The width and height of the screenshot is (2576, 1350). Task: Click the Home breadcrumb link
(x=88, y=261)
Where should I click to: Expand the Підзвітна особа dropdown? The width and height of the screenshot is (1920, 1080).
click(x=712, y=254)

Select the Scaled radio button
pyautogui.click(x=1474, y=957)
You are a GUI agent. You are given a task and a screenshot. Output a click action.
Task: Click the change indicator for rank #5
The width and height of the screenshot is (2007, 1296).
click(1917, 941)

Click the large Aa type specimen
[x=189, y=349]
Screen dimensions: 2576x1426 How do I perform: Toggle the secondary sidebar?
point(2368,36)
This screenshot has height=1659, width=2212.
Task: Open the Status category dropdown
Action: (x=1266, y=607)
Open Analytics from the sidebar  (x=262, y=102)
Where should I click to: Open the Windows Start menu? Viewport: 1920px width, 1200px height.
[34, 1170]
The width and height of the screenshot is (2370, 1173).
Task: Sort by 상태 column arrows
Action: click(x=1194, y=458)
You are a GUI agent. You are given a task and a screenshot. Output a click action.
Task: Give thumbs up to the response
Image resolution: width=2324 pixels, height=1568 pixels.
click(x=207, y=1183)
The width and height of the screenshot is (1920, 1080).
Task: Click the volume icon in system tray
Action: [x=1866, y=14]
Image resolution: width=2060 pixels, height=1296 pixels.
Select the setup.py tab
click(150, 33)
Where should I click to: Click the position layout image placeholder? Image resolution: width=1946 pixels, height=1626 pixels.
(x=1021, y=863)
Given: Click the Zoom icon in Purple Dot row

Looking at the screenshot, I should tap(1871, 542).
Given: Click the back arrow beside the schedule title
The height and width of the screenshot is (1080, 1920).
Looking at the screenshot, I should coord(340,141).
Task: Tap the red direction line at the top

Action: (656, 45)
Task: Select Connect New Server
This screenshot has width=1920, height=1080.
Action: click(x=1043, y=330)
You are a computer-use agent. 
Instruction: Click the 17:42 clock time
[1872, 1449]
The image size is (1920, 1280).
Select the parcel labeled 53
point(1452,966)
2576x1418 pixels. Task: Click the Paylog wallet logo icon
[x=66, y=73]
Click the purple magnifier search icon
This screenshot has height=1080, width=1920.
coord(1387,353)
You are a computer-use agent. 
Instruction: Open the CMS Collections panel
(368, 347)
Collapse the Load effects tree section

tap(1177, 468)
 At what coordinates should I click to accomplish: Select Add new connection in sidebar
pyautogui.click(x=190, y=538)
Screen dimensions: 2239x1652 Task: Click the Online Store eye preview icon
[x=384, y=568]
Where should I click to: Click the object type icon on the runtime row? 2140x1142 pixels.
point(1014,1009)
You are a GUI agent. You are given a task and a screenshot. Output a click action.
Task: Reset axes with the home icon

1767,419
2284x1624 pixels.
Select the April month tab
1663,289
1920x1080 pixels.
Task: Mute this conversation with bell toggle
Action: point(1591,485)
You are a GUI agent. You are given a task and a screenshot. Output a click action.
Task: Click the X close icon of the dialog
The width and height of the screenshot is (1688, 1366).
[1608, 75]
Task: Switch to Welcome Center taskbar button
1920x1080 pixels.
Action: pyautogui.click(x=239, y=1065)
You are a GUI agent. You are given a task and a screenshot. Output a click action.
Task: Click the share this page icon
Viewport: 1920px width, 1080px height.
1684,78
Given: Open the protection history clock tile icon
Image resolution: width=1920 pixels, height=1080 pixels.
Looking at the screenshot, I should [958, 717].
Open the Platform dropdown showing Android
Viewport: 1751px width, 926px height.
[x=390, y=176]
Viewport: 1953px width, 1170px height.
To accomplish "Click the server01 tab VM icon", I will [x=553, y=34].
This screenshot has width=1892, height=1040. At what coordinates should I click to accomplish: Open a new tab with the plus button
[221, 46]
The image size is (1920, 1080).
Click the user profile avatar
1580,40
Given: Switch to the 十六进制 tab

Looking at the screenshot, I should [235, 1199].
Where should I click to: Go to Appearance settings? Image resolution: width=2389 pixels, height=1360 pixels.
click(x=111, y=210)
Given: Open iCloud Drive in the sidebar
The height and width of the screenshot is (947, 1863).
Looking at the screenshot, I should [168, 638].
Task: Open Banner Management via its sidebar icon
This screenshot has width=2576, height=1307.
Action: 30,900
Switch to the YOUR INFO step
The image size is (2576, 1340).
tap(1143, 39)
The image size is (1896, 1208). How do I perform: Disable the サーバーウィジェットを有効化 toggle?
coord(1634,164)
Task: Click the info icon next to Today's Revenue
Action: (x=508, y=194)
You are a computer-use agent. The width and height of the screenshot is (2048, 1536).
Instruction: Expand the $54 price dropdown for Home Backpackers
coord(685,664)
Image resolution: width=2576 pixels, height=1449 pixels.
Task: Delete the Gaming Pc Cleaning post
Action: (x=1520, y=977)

- **What is expected**: You are asked to transcribe all of the data above exactly.

- **Response for this exercise**:
The width and height of the screenshot is (2576, 1350). Task: Click the Home breadcrumb link
(x=88, y=261)
Where should I click to: Expand the Підзвітна особа dropdown? The width and height of the screenshot is (1920, 1080).
click(x=712, y=254)

Select the Scaled radio button
pyautogui.click(x=1474, y=957)
You are a GUI agent. You are given a task and a screenshot. Output a click action.
Task: Click the change indicator for rank #5
The width and height of the screenshot is (2007, 1296).
click(1917, 941)

Click the large Aa type specimen
[x=189, y=349]
Screen dimensions: 2576x1426 How do I perform: Toggle the secondary sidebar?
point(2368,36)
This screenshot has height=1659, width=2212.
Task: Open the Status category dropdown
Action: (x=1266, y=607)
Open Analytics from the sidebar  (x=262, y=102)
Where should I click to: Open the Windows Start menu? Viewport: 1920px width, 1200px height.
[34, 1170]
The width and height of the screenshot is (2370, 1173).
Task: Sort by 상태 column arrows
Action: click(x=1194, y=458)
You are a GUI agent. You are given a task and a screenshot. Output a click action.
Task: Give thumbs up to the response
Image resolution: width=2324 pixels, height=1568 pixels.
click(x=207, y=1183)
The width and height of the screenshot is (1920, 1080).
Task: Click the volume icon in system tray
Action: [x=1866, y=14]
Image resolution: width=2060 pixels, height=1296 pixels.
Select the setup.py tab
click(150, 33)
Where should I click to: Click the position layout image placeholder? Image resolution: width=1946 pixels, height=1626 pixels.
(x=1021, y=863)
Given: Click the Zoom icon in Purple Dot row

Looking at the screenshot, I should tap(1871, 542).
Given: Click the back arrow beside the schedule title
The height and width of the screenshot is (1080, 1920).
Looking at the screenshot, I should coord(340,141).
Task: Tap the red direction line at the top

Action: (656, 45)
Task: Select Connect New Server
This screenshot has width=1920, height=1080.
Action: click(x=1043, y=330)
You are a computer-use agent. 
Instruction: Click the 17:42 clock time
[1872, 1449]
The image size is (1920, 1280).
Select the parcel labeled 53
point(1452,966)
2576x1418 pixels. Task: Click the Paylog wallet logo icon
[x=66, y=73]
Click the purple magnifier search icon
This screenshot has height=1080, width=1920.
coord(1387,353)
You are a computer-use agent. 
Instruction: Open the CMS Collections panel
(368, 347)
Collapse the Load effects tree section

tap(1177, 468)
 At what coordinates should I click to accomplish: Select Add new connection in sidebar
pyautogui.click(x=190, y=538)
Screen dimensions: 2239x1652 Task: Click the Online Store eye preview icon
[x=384, y=568]
Where should I click to: Click the object type icon on the runtime row? 2140x1142 pixels.
point(1014,1009)
You are a GUI agent. You are given a task and a screenshot. Output a click action.
Task: Reset axes with the home icon

1767,419
2284x1624 pixels.
Select the April month tab
1663,289
1920x1080 pixels.
Task: Mute this conversation with bell toggle
Action: point(1591,485)
You are a GUI agent. You are given a task and a screenshot. Output a click action.
Task: Click the X close icon of the dialog
The width and height of the screenshot is (1688, 1366).
[1608, 75]
Task: Switch to Welcome Center taskbar button
1920x1080 pixels.
Action: pyautogui.click(x=239, y=1065)
You are a GUI agent. You are given a task and a screenshot. Output a click action.
Task: Click the share this page icon
Viewport: 1920px width, 1080px height.
1684,78
Given: Open the protection history clock tile icon
Image resolution: width=1920 pixels, height=1080 pixels.
Looking at the screenshot, I should [958, 717].
Open the Platform dropdown showing Android
Viewport: 1751px width, 926px height.
[x=390, y=176]
Viewport: 1953px width, 1170px height.
To accomplish "Click the server01 tab VM icon", I will [x=553, y=34].
This screenshot has width=1892, height=1040. At what coordinates should I click to accomplish: Open a new tab with the plus button
[221, 46]
The image size is (1920, 1080).
Click the user profile avatar
1580,40
Given: Switch to the 十六进制 tab

Looking at the screenshot, I should [235, 1199].
Where should I click to: Go to Appearance settings? Image resolution: width=2389 pixels, height=1360 pixels.
click(x=111, y=210)
Given: Open iCloud Drive in the sidebar
The height and width of the screenshot is (947, 1863).
Looking at the screenshot, I should [168, 638].
Task: Open Banner Management via its sidebar icon
This screenshot has width=2576, height=1307.
Action: 30,900
Switch to the YOUR INFO step
The image size is (2576, 1340).
tap(1143, 39)
The image size is (1896, 1208). How do I perform: Disable the サーバーウィジェットを有効化 toggle?
coord(1634,164)
Task: Click the info icon next to Today's Revenue
Action: (x=508, y=194)
You are a computer-use agent. The width and height of the screenshot is (2048, 1536).
Instruction: Expand the $54 price dropdown for Home Backpackers
coord(685,664)
Image resolution: width=2576 pixels, height=1449 pixels.
Task: Delete the Gaming Pc Cleaning post
Action: (x=1520, y=977)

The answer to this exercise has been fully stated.